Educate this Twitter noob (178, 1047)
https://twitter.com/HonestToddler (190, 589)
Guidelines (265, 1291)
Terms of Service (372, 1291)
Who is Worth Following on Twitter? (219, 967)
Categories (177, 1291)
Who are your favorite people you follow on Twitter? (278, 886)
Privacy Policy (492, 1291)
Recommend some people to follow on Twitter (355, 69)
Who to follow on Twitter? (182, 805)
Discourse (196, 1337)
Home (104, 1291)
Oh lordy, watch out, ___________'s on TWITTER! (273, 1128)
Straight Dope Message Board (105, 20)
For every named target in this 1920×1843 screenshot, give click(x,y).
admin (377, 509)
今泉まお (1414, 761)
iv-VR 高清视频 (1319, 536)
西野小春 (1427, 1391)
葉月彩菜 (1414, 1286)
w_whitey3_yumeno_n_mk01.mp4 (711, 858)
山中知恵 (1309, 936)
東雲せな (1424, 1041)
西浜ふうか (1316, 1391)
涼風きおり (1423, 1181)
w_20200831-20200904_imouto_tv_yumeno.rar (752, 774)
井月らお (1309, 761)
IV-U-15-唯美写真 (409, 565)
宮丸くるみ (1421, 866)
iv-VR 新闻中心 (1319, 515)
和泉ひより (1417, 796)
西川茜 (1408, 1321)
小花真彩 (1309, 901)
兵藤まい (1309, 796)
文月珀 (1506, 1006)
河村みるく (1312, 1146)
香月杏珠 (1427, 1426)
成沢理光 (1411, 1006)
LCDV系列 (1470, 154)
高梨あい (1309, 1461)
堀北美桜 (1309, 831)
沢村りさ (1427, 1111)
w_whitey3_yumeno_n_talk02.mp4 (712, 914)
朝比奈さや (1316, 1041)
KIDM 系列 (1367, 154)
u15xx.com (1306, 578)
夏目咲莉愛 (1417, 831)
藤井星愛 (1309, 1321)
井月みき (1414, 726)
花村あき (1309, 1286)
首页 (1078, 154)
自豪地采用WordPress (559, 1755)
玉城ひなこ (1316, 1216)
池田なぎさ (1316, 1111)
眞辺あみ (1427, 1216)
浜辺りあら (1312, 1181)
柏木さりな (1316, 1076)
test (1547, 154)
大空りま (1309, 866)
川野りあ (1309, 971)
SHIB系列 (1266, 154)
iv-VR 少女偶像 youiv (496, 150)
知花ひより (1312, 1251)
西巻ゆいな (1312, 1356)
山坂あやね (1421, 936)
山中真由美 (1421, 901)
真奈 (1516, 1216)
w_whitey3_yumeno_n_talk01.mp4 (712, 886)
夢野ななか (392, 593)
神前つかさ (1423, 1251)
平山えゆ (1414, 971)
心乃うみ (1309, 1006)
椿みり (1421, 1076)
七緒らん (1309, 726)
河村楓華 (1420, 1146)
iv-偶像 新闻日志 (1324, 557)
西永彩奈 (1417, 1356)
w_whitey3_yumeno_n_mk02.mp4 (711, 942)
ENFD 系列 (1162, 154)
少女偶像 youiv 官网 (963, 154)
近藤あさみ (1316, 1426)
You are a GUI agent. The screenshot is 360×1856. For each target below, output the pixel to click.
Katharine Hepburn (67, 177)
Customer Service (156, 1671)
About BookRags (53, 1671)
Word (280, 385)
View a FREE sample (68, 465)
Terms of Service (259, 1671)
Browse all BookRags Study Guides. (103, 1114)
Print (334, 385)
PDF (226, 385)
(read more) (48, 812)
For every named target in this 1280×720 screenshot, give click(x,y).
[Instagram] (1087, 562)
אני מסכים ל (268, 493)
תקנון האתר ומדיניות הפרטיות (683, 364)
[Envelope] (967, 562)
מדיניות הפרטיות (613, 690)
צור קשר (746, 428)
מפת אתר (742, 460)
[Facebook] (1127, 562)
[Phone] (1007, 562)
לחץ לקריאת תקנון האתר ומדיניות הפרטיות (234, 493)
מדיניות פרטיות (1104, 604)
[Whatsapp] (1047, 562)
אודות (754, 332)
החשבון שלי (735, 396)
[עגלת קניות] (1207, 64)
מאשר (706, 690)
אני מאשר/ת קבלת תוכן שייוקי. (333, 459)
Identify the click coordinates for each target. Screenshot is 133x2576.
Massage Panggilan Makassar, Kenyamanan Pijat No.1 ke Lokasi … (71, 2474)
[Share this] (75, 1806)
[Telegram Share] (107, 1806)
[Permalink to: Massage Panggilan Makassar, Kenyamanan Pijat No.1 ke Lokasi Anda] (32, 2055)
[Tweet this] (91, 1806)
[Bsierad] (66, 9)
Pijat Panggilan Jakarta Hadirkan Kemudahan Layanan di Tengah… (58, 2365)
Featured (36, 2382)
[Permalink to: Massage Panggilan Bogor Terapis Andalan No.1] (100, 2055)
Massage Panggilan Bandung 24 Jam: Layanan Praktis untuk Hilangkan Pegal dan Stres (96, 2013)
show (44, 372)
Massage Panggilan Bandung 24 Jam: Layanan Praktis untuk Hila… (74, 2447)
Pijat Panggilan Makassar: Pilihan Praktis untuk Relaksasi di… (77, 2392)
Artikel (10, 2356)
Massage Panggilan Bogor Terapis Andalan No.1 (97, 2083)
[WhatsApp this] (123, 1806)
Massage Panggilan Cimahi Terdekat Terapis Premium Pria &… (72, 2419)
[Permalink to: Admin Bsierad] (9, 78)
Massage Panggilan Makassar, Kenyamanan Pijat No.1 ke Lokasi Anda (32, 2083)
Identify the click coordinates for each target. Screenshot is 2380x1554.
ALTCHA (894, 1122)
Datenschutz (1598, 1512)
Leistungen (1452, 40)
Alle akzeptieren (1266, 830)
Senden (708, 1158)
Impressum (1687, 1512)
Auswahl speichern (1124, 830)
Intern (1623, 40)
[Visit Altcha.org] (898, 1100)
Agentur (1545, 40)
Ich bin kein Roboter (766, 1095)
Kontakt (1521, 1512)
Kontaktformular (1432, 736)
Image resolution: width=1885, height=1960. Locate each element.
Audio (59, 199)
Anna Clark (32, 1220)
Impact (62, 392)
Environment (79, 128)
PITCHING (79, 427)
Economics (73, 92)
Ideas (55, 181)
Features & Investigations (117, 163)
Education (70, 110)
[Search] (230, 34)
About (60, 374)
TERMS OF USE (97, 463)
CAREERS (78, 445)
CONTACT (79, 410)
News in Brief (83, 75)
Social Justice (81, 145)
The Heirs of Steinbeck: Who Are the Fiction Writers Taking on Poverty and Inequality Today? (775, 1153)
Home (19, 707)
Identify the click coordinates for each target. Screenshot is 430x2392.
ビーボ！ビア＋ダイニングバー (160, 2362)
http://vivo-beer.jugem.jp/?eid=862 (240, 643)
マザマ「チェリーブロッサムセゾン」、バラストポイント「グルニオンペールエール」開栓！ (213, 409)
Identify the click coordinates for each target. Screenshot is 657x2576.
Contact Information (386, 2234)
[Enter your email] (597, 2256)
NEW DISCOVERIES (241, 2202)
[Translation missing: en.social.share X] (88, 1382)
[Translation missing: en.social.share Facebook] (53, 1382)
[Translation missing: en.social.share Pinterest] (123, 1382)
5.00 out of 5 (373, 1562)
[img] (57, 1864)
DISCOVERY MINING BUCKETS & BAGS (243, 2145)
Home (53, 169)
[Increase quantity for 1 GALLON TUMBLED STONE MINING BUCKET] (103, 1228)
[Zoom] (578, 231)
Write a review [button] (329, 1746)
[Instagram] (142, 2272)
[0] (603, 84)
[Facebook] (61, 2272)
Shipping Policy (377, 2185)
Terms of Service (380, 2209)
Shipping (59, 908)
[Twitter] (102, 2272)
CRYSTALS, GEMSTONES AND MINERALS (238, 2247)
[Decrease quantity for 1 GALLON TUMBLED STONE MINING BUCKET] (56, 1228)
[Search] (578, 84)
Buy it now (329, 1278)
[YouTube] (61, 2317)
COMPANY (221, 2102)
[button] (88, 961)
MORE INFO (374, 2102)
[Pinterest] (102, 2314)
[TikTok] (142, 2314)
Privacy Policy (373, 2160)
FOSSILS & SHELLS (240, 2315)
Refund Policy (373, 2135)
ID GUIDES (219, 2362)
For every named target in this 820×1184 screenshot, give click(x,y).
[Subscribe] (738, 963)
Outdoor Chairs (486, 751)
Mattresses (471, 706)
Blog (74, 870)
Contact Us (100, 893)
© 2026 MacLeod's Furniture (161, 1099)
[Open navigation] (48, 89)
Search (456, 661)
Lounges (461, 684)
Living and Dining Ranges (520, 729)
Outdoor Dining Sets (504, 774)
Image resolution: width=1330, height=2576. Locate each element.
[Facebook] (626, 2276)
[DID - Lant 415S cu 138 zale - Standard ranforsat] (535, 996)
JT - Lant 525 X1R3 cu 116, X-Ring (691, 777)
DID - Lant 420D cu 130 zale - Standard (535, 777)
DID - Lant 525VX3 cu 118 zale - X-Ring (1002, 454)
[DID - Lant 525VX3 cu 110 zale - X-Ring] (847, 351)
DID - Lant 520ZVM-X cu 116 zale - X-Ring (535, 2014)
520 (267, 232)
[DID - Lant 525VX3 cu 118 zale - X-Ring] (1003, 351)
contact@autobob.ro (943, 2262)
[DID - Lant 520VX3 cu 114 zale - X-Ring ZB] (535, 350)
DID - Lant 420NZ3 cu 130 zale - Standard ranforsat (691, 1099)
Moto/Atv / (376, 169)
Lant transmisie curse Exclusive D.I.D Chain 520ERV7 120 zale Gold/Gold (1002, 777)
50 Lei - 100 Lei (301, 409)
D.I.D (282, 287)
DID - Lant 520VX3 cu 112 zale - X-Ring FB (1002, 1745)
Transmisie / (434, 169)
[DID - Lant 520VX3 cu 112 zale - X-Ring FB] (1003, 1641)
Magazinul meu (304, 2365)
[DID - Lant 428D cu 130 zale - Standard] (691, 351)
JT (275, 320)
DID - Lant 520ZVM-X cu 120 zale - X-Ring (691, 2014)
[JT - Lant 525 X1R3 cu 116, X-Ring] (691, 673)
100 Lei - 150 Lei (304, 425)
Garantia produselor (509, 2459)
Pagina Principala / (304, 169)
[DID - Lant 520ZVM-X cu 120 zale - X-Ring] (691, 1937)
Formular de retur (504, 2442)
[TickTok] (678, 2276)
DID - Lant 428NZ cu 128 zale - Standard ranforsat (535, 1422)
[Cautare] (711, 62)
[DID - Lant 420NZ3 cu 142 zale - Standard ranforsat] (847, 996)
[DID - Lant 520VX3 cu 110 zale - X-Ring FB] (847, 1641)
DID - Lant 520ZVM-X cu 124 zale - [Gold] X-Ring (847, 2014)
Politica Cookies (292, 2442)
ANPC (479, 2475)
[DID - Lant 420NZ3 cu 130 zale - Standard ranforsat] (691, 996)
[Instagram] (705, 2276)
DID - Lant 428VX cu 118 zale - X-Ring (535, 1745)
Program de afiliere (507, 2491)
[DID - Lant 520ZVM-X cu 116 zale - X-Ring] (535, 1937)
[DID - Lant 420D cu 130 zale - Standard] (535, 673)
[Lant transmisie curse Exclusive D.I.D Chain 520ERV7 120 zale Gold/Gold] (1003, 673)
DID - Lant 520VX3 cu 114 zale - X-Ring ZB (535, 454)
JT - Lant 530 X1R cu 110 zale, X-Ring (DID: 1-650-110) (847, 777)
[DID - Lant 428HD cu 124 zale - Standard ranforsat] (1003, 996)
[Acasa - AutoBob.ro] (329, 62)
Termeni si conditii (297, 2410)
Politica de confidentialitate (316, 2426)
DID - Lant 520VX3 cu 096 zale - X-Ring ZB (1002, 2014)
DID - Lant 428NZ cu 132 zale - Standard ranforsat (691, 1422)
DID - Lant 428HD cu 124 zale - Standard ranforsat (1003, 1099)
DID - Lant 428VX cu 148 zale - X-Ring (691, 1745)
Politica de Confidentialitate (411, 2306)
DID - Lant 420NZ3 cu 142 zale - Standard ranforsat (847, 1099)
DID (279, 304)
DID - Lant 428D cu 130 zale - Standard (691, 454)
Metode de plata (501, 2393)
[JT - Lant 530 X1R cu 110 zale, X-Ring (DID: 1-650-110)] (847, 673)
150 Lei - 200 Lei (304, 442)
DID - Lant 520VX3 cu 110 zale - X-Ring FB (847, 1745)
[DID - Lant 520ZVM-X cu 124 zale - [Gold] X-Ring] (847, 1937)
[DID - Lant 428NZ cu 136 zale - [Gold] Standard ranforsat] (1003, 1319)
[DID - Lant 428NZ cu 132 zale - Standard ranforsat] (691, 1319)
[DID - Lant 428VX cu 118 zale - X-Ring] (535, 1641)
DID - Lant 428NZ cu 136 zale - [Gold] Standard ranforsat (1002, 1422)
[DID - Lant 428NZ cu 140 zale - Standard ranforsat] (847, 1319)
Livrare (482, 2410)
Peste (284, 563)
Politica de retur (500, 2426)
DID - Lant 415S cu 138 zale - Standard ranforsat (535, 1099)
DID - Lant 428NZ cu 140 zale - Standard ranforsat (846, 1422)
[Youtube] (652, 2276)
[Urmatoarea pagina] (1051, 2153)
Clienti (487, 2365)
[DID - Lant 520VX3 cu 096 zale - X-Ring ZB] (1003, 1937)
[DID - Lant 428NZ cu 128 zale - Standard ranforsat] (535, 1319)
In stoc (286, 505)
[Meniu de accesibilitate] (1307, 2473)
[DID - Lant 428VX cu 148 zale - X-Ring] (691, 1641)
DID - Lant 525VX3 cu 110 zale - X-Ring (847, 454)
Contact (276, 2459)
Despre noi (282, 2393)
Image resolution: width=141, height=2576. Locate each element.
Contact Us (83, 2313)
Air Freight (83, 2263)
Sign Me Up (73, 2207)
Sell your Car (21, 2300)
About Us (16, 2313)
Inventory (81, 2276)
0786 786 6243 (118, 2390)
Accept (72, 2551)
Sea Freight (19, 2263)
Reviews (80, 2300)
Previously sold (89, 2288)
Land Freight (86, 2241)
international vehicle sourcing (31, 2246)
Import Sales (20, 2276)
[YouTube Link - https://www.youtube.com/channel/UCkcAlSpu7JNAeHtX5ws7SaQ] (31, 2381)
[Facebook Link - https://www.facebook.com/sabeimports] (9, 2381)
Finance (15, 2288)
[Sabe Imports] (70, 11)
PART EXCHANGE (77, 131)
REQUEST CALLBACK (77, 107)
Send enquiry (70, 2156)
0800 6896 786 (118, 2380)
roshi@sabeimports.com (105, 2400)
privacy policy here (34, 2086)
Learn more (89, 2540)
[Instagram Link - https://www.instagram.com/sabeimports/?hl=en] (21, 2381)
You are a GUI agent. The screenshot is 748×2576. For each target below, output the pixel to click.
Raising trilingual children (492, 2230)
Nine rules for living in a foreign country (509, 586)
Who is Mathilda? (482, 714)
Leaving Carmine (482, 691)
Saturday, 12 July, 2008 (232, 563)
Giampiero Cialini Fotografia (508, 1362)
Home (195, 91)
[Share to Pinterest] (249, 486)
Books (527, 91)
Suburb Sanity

····················

■ **Exercise**:
All that is needed is the exact run of lines above from the line containing "Alle akzeptieren (1266, 830)" through the line containing "ビーボ！ビア＋ダイニングバー (160, 2362)", both of them included.

■ **Output of the task**:
Alle akzeptieren (1266, 830)
Senden (708, 1158)
Impressum (1687, 1512)
Auswahl speichern (1124, 830)
Intern (1623, 40)
[Visit Altcha.org] (898, 1100)
Agentur (1545, 40)
Ich bin kein Roboter (766, 1095)
Kontakt (1521, 1512)
Kontaktformular (1432, 736)
Image resolution: width=1885, height=1960. Locate each element.
Audio (59, 199)
Anna Clark (32, 1220)
Impact (62, 392)
Environment (79, 128)
PITCHING (79, 427)
Economics (73, 92)
Ideas (55, 181)
Features & Investigations (117, 163)
Education (70, 110)
[Search] (230, 34)
About (60, 374)
TERMS OF USE (97, 463)
CAREERS (78, 445)
CONTACT (79, 410)
News in Brief (83, 75)
Social Justice (81, 145)
The Heirs of Steinbeck: Who Are the Fiction Writers Taking on Poverty and Inequality Today? (775, 1153)
Home (19, 707)
Identify the click coordinates for each target. Screenshot is 430x2392.
ビーボ！ビア＋ダイニングバー (160, 2362)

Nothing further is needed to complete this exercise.